桃屋CMアーカイブ公開 - 映像における「パブリック・ドメイン」の試み

数日前に発表されたのでご存知の方も多いと思うが、あの三木のり平さんのアニメでおなじみの「桃屋」のテレビコマーシャルが、アーカイブとしてネットで公開された。

「食卓に映し出された"昭和"と日本の生活文化」オンライン展、下記でご覧頂けるようになりました。

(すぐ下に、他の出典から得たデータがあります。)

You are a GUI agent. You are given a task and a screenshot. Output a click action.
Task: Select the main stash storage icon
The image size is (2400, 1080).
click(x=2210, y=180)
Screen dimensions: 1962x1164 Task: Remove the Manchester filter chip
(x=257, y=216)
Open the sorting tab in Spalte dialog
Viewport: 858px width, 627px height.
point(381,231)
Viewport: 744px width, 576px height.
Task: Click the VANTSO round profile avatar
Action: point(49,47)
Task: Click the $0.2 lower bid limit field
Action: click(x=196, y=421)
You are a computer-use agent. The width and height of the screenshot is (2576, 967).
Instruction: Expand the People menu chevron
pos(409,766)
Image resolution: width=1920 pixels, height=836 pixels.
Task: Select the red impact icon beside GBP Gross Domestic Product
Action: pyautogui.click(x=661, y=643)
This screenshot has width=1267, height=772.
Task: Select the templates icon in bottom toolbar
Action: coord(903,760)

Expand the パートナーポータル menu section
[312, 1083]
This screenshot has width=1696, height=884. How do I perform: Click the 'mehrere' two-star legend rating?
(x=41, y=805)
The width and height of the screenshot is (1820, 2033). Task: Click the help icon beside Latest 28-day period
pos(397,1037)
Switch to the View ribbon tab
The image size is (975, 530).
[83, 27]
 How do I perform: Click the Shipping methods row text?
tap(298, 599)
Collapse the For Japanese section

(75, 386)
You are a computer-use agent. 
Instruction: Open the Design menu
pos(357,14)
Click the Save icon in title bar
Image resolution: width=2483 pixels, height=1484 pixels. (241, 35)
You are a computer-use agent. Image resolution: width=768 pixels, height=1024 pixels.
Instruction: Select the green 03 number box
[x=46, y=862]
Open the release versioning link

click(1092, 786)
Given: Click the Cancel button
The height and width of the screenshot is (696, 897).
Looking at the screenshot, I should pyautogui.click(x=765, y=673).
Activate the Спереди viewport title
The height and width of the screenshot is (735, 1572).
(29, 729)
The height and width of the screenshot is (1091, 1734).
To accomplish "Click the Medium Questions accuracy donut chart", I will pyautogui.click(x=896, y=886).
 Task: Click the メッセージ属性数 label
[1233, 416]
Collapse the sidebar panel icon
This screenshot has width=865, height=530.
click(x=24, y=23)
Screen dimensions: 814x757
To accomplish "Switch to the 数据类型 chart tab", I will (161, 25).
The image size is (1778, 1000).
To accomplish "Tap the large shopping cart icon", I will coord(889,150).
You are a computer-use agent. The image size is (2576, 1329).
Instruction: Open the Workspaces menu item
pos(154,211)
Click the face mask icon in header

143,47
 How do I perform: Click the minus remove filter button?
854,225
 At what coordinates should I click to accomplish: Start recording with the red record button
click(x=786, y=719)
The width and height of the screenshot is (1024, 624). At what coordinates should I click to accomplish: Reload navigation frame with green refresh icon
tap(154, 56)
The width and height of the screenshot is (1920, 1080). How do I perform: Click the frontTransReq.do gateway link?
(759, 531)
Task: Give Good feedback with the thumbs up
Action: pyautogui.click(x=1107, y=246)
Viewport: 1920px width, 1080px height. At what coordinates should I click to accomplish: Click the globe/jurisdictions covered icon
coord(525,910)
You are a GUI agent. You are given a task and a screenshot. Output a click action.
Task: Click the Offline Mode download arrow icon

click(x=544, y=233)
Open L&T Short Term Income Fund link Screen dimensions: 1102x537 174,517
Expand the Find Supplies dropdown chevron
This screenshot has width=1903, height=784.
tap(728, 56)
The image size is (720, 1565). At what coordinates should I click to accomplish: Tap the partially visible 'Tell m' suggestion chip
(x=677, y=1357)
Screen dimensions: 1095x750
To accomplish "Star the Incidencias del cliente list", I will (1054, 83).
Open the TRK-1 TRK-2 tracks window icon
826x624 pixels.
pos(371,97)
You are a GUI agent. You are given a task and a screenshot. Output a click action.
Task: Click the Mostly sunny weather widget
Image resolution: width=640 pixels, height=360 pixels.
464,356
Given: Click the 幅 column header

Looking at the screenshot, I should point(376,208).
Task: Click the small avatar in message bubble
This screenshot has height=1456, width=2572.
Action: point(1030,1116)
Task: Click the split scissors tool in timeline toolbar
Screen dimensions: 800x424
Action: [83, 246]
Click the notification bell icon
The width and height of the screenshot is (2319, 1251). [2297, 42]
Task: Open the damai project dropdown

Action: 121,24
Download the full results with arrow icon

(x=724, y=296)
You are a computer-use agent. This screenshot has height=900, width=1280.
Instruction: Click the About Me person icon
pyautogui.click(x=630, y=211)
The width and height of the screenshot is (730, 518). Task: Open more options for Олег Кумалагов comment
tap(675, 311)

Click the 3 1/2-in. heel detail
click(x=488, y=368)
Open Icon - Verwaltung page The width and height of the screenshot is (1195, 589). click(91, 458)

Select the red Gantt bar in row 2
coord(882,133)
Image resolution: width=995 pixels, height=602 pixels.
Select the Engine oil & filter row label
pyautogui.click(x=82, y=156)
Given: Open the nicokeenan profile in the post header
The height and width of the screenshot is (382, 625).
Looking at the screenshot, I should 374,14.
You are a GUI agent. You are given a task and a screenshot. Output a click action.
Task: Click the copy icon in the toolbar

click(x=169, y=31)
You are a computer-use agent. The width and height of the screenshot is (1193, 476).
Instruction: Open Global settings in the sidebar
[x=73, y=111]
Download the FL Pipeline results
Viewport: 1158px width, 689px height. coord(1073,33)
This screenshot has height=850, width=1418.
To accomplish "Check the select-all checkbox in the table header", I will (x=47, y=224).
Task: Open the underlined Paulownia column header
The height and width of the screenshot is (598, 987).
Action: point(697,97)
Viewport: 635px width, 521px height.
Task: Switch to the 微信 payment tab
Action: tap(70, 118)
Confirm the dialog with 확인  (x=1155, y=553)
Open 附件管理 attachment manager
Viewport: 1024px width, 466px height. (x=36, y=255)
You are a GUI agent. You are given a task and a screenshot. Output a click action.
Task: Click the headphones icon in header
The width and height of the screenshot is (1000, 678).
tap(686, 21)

http://www.documentshowa.jp/
*最新のフラッシュ・プレーヤーをインストールの上、ご覧下さい。
*推奨解像度は1280x960ピクセル以上(画面の設定)を推奨
*時代を行き来するためにはindex pageの矢印(↑↓)をクリックして
下さい。
(画面中央の上下にあります)


Adobeフラッシュ・プレイヤーのアップデートをお忘れなく!07年12月に最新版が出ていて、それになっていなかったので、私は最初、見られなかった。それから、特にマックでなくWindowsPCで見る人は、「年表」をめくるためには、画面をスクロールダウンして、中央下部にある点滅矢印を押すこと。微妙に画面のサイズが違って、矢印が画面の下にかくれて見えないので、私はこれがわからず、「ヴォケ」扱いされた・・・)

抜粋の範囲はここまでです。